Verilen Metin:

+--

İNSAN DÜŞÜNEN VARLIKTIR.

10 Nisan 2010 Cumartesi

Zaman - Can Dündar

Zaman - Can Dündar



 Bizim ak sakallı ihtiyar yine çıkageldi dün... Her sene geldiği gün... aynı saatte... Aculdu. Telaş içinde konuştu benle...
 Dedim: "Hayrola acelen ne?"
 "Acelem yok" dedi, "Ben her zamanki tempomdayım, ama sana hızlı gibi gelmeye başladım"
"Dönüp bakıyorum da, amma yol katetmişiz seninle" dedim, "Nasıl geçtik onca yoldan anlayamadım."
 Güldü: "Başta anlayamaz insan” dedi, "... anladığında da çok geç olur” "Tempona ayak uydurmak zo\"dedim, "Boyuna koşturuyorsun. Biz uykudayken bile durup dilenmiyorsun. Sen hızla ilerlerken, biz geriliyoruz mütemadiyen... Koşarken yıpratıyorsun bizi... Kesiyorsun nefesimizi... Acelen ne? Ağır ol biraz...! Hiç geri dönüp bakmaz mısın? Yarını takmaz mısın? Oturup soluklanmaz mısın?"
 Çok görüp geçirmiş ihsanlara mahsus bir merhametle baktı gözleri... Hakim, sakin ve mutedil... dinledi öfkemi...
* * *
 "İnsafsız, duraksız, fasılasız aktın.
 Ardında binlerce yitik düş, kırık hayal bıraktın. Direndik sana karşı... Ezberledik, geçmiş, gelecek, geniş hallerini... şimdiki halimize derman olur diye... Oysa senin halin değil, bizimkiydi değişen...

+--

Kayıtlı Veri:
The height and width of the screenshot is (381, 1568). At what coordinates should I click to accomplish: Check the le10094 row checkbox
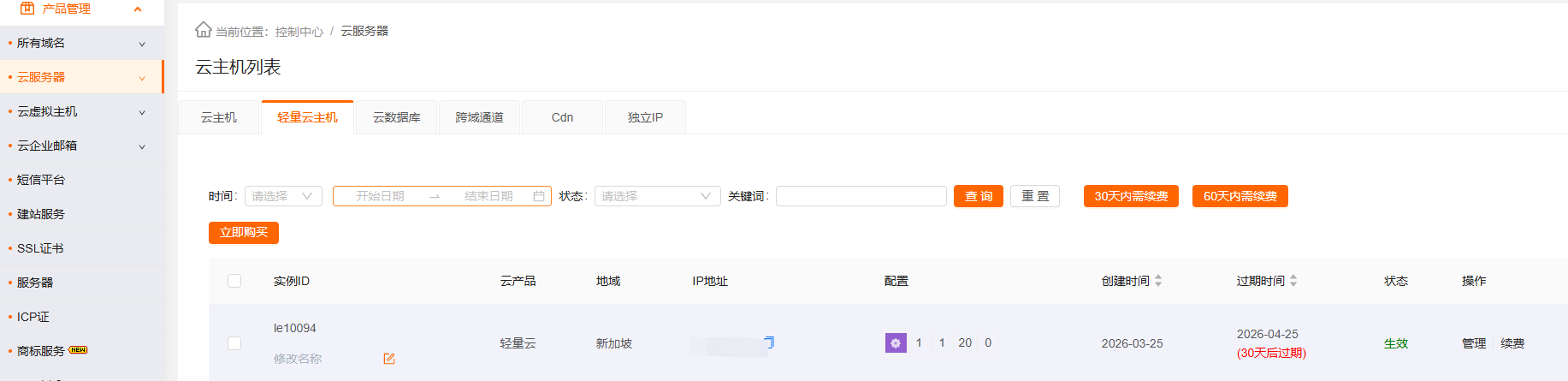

+--

Yapılacak İş:
Zaman üzerine yazıda "Bizim ak sakallı" ile "mutedil... dinledi öfkemi..." arasındaki bölümü, iki uç da dahil olmak üzere, "ihtiyar" ifadesinin yerine "yaşlı adam" koyarak yeniden yazın.

Yanıt:
Bizim ak sakallı yaşlı adam yine çıkageldi dün... Her sene geldiği gün... aynı saatte... Aculdu. Telaş içinde konuştu benle...
 Dedim: "Hayrola acelen ne?"
 "Acelem yok" dedi, "Ben her zamanki tempomdayım, ama sana hızlı gibi gelmeye başladım"
"Dönüp bakıyorum da, amma yol katetmişiz seninle" dedim, "Nasıl geçtik onca yoldan anlayamadım."
 Güldü: "Başta anlayamaz insan” dedi, "... anladığında da çok geç olur” "Tempona ayak uydurmak zo\"dedim, "Boyuna koşturuyorsun. Biz uykudayken bile durup dilenmiyorsun. Sen hızla ilerlerken, biz geriliyoruz mütemadiyen... Koşarken yıpratıyorsun bizi... Kesiyorsun nefesimizi... Acelen ne? Ağır ol biraz...! Hiç geri dönüp bakmaz mısın? Yarını takmaz mısın? Oturup soluklanmaz mısın?"
 Çok görüp geçirmiş ihsanlara mahsus bir merhametle baktı gözleri... Hakim, sakin ve mutedil... dinledi öfkemi...